Lovely Beast: A Dark Mafia Enemies to Lovers Romance (The Atlas Organization)

Lovely Beast: Chapter 10



Every time I close my eyes, I see my apartment ripped to pieces.

It’s like a compulsion. I try to will myself to sleep, but by trying hard to pass out, I keep spiraling back to that moment when I realized someone had violated my world and gone through my things. The pain and terror of that moment sends a spike of anxiety deep into my body, and I wake up all over again and have to start the process from the beginning.

It’s not fun.

Minutes turn to hours.

I’m safe. I know I’m safe. Angelo’s in the other room, probably dreaming about robbing banks or doing drugs or stealing from old ladies or whatever mobsters like to dream about, and here I am wrapped in luxurious sheets listening to the soft drone of the hotel air conditioning and can’t manage to close my eyes for longer than a minute because I’m terrified.

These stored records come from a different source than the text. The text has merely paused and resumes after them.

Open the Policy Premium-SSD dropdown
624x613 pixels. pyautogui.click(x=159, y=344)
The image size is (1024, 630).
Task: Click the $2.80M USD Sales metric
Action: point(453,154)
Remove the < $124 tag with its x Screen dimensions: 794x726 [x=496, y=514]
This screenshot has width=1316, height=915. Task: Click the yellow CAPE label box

The sickest part of this whole thing is I keep thinking about what my parents would say. My mother, drunk, would grin at me over the edge of a martini glass and cluck her tongue and say something like, I told you, sweetie, you should’ve married rich like I did and stayed far away from this mess, or my father, he would stand there scowling and eventually shove a broom and a dustpan into my hands and say, well, are you going to fix it or are you going to cry all night, and no matter how hard I work to get away from them I still have my parents in my head. Chastising, telling me I’m not good enough.

I can’t take it anymore.

Around two in the morning, I get up and pace back and forth. Maybe I just won’t sleep, but if I don’t sleep, I’ll be a mess tomorrow and I can’t afford to be a mess right now. I need to be able to think if I’m going to solve this case. The longer it takes, the longer Nicolas sits in jail, and the thought of leaving him in there with whoever gave him that black eye is really bothering me.

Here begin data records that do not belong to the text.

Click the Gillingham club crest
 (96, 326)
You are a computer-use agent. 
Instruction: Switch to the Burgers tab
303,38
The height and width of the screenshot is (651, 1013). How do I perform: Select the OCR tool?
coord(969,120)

I want to rip my hair out until I hear something in the other room.

It’s a soft sound. I barely catch it. But it’s the sound of someone moving around.

Angelo’s still awake.

My stomach does a flip. The memory of his kiss comes back like lightning in my core. No matter how hard I try, I keep coming back to that night—probably because it left me with more than a bruise on my ass where he spanked me. I put a hand to my belly and tighten my jaw.

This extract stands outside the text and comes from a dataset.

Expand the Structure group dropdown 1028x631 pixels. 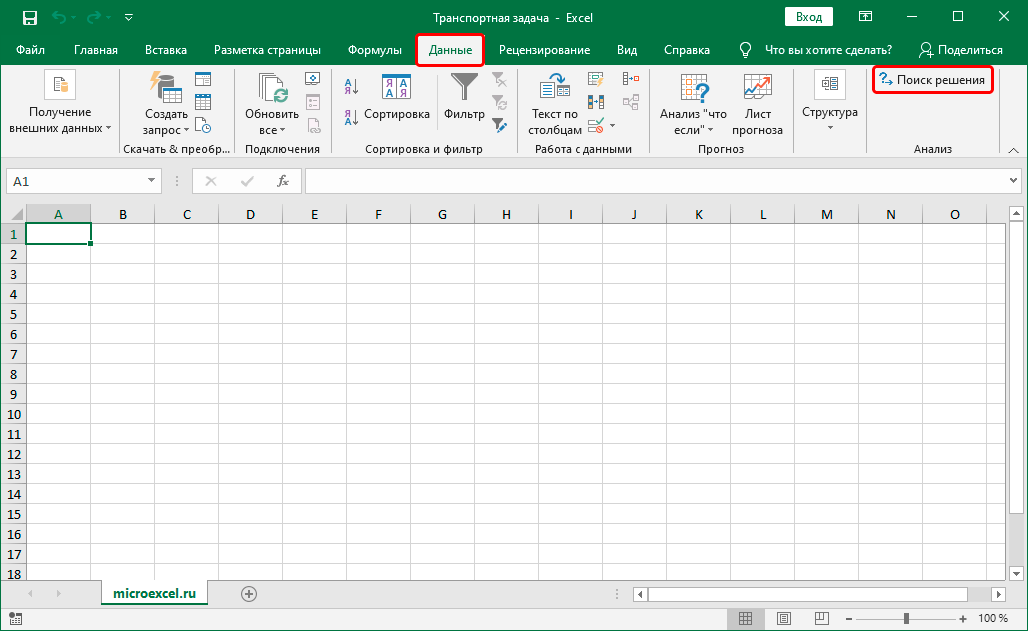click(x=829, y=126)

I’m doing this for my baby. Not his baby, but my baby. All this danger, all this stress, if it means I can move ahead at the firm and give my baby a better life then it’ll all have been worth it. But if I’m going to get there at all, I need to survive.

I yank the door open and step out into the living room.

Angelo looks surprised. He’s sitting on the couch shirtless wearing only a pair of long, black joggers. Tattoos are etched into his chest, a tiger over his heart, flowers along his collarbone, and more spiraling down and disappearing into his waistband. I stare at him and he stares back, and the TV light flickers, making him both ghostly and beautiful. I glance over—he’s watching a black and white Western.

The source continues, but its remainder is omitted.